The project BRAIGED is changing that with xAIDA, a learning assistant that helps future clinicians practice diagnosing with AI - not to replace judgment, but to strengthen it.
The goal: graduates who are confident, careful, and ready to use AI responsibly in real clinics.
We start with kidney health because chronic kidney disease is common and depends on many clues. The result is faster, clearer learning and safer habits: students build confidence without overconfidence, reduce stress from information overload, and learn to spot bias or errors.
Also, we will keep it responsible - no identifiable patient data, strict protections, and a firm rule that humans stay in charge.
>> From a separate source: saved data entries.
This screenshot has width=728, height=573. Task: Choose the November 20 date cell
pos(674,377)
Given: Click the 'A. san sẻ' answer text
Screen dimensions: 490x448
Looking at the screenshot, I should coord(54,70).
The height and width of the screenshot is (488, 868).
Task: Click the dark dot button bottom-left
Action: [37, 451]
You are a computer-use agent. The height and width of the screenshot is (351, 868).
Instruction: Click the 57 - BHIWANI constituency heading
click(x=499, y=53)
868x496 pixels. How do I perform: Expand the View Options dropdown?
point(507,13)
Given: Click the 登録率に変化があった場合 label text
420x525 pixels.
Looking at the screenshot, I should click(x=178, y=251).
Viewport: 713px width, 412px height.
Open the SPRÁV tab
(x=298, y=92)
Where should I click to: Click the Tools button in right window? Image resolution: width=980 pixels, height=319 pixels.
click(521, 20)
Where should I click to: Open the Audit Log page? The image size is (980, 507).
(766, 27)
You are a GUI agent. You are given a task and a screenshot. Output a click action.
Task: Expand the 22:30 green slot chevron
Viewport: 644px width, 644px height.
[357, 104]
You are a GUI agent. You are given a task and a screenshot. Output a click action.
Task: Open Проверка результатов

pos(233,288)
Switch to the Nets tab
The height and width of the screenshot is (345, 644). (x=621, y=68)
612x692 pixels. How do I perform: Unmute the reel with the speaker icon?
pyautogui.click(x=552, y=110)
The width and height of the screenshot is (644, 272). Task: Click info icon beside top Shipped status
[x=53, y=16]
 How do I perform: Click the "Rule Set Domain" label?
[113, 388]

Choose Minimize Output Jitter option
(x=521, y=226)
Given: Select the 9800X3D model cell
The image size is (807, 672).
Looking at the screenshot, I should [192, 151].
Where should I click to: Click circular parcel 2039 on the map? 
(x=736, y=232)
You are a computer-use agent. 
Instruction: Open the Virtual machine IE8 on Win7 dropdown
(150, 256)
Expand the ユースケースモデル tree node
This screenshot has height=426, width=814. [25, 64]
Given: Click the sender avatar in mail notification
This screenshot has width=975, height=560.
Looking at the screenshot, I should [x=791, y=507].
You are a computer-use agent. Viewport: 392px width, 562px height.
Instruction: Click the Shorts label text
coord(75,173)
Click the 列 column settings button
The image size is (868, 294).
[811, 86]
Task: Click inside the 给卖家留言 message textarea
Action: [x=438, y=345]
So when future clinicians say: “I understand what the AI is pointing to. Here is where I agree, here is where I do not agree, and here is my final decision”. That mindset is the heart of responsible, human-centered AI in healthcare.
Project description
The BRAIGED project aims to develop xAIDA, an explainable AI-driven educational diagnostic assistant tool, to investigate how AI technologies create novel prerequisites, opportunities, and challenges for learning, decision-making, and clinical reasoning in medicine.
Central to this project is the enhancement of AI literacy, enabling medical students and practitioners to critically evaluate and collaborate with AI in real-world clinical settings.
In the context of information-rich curricula, where students often face information overload and the fear of inadequacy, the project seeks to design and implement AI-driven learning tools that foster confident, competent, and safe practitioners, while mitigating adverse effects on learners’ mental health.
The primary objectives include integrating diverse data modalities (imaging, tabular, and textual) to predict and classify Chronic Kidney Disease (CKD), developing and refining machine learning models (e.g., CNN-based architectures and alternative segmentation techniques), and utilizing post-hoc explainability methods to transform AI diagnostics from a black-box process into an interpretable, meaningful, and relevant educational tool.
Key R&D challenges involve identifying structural and functional markers critical for kidney disease assessment, managing the complexities of dynamic and static renal scintigraphy, and overcoming data limitations through advanced transfer learning strategies.
Additionally, the project will explore experiential and simulation-based learning models to enhance clinical reasoning and diagnostic skills, grounding its approach in the paradoxical inquiry framework to embrace inherent contradictions in AI-driven medical training.
Ultimately, BRAIGED seeks to establish new interdisciplinary research directions and contribute to academic discourse on responsible AI integration into clinical practice.